Redazione| 27 maggio 2020

Le parole del “governatore” delle Canarie Victor Torres sono state accolte da buona parte parte dei turisti italiani con una comprensibile protesta, più o meno accesa, a seconda dei casi.

Per capire la situazione e comprendere lo stato d’animo dietro alle parole del politico canario, basta andare ad analizzare che cosa accade in Italia; ci aiutano in questo le affermazioni del governatore della Sardegna.

Christian Solinas (governatore della Sardegna)

Fate attenzione: le richieste di Christian Solinas non differiscono da quelle del “governatore” delle Canarie Victor Torres: importante il “tampone” (Solinas non cita l’acronimo PCR così che non si capisce bene se si riferisca ai nuovi test rapidi con la saliva), dicevamo tampone che dovrebbe essere garantito a tutti i viaggiatori dal governo in tempi brevi.
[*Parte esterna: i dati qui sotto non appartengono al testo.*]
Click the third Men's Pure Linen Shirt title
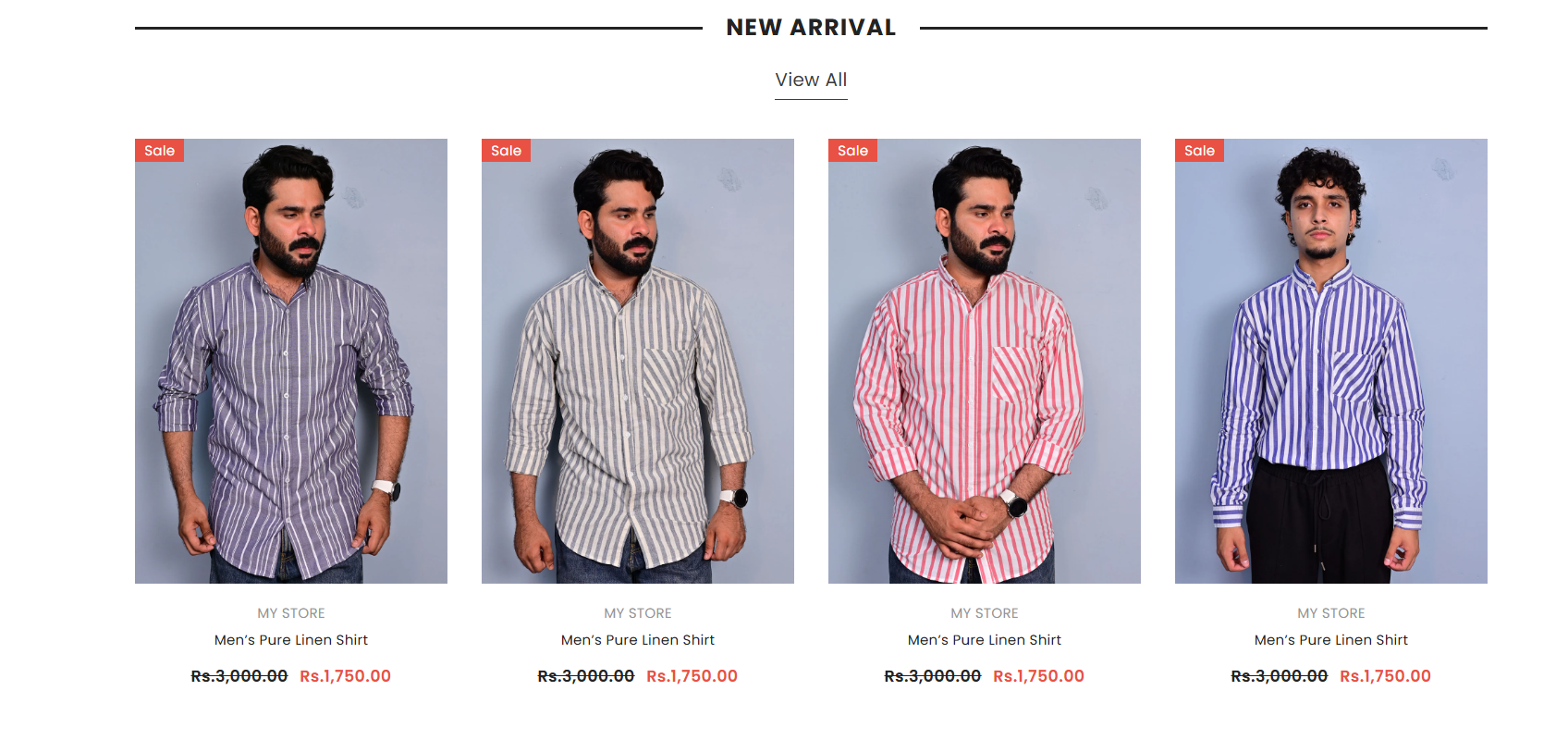This screenshot has width=1568, height=740. [985, 640]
Va segnalato che Solinas e l’attuale governo appartengono a due schieramenti differenti

Ma cosa pretende esattamente il governatore della Sardegna?

In vista dell’apertura dei confini regionali il prossimo 3 Giugno, il politico di centro destra si è già opposto all’idea di viaggi tra le regioni che non “garantiscano” la sicurezza sanitaria delle località turistiche: “vogliamo essere sicuri che chi arriva sia sano da covid!” sembra essere il grido. Comprensibile, ma se i politici chiedono certezze, magari da spendere con la cittadinanza, gli scienziati e i medici, i ricercatori sembrano avere meno certezze e ricordano che tanto non si conosce dei meccanismi di questo virus e per questa ragione si hanno strumenti di diagnosi, che possono anche sbagliare e a cui bisogna aggiungere il caso di ricadute in pazienti guariti.
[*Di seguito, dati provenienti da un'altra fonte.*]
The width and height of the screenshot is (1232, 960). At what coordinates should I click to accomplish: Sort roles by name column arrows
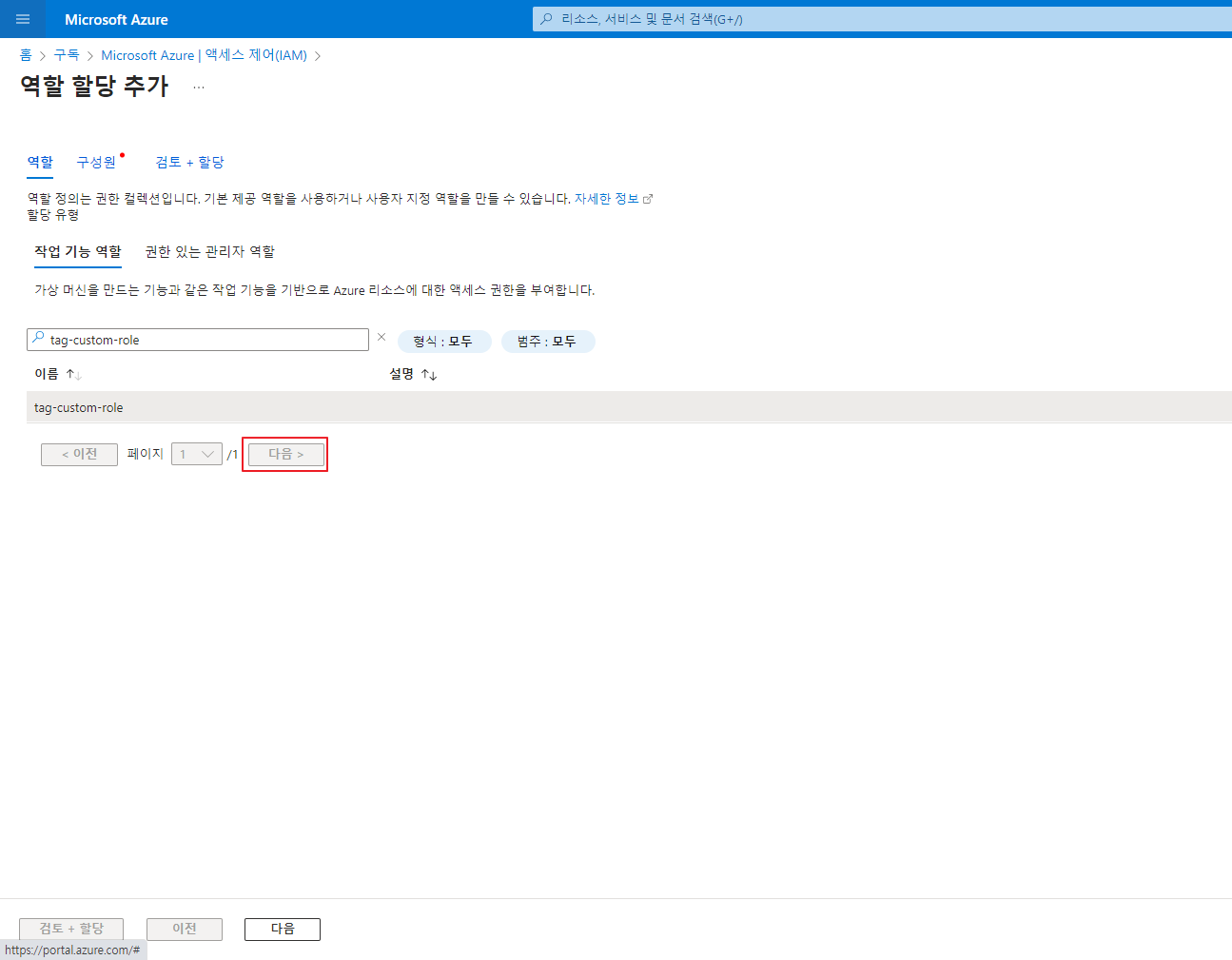coord(73,375)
La proposta del governatore è quella di fare della Sardegna una regione “Covid-Free” ossia priva del virus, una meta turistica che si venda sul mercato nazionale e internazionale come sicura; come ottenere, secondo Solinas, questo obiettivo? Pretendendo che tutti i suoi ospiti arrivino in Sardegna non solo con biglietti e valigie (e soldi), ma anche con un certificato che attesti la negatività al Covid, analisi che deve essere stata eseguita al massimo tre giorni prima della partenza per non perdere di validità. Sulla stessa lunghezza d’onda è anche il presidente della regione siciliana Nello Musumeci che chiede un passaporto sanitario che attesti la negatività dei turisti al covid.

Secondo i due governatori, i turisti dovrebbero poter fare il test anche richiedendolo semplicemente in farmacia; questa affermazione crea alcuni dubbi, almeno in me, a cosa si riferiscono i due politici? Parlano di test salivari (tamponi) o sierologici (rapidi o quantitativi) o PCR, ossia la medicina molecolare che necessita di macchinari per lo sviluppo degli elementi rna presenti nel cotone del tampone.
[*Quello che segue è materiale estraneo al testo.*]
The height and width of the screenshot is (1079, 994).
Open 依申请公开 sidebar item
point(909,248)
Il viceministro della Salute ha stoppato i due politici:

La soluzione è ambiziosa ma impraticabile

Ma lo stop più autorevole viene dal mondo scientifico che ricorda ai politici che la tentazione di rincorrere l’idea di immunità, ossia impossibilità di contrarre il virus, con un passaporto o gli attuali test, è una illusione, scientificamente parlando, una promessa alla cittadinanza destituita di fondamento scientifico.Gli esperti del Comitato tecnico scientifico avvertono: non può esistere un passaporto sanitario o un certificato di negatività. I test sono una fotografia della salute del paziente sino al giorno del test, ma non danno nessuna garanzia per il futuro.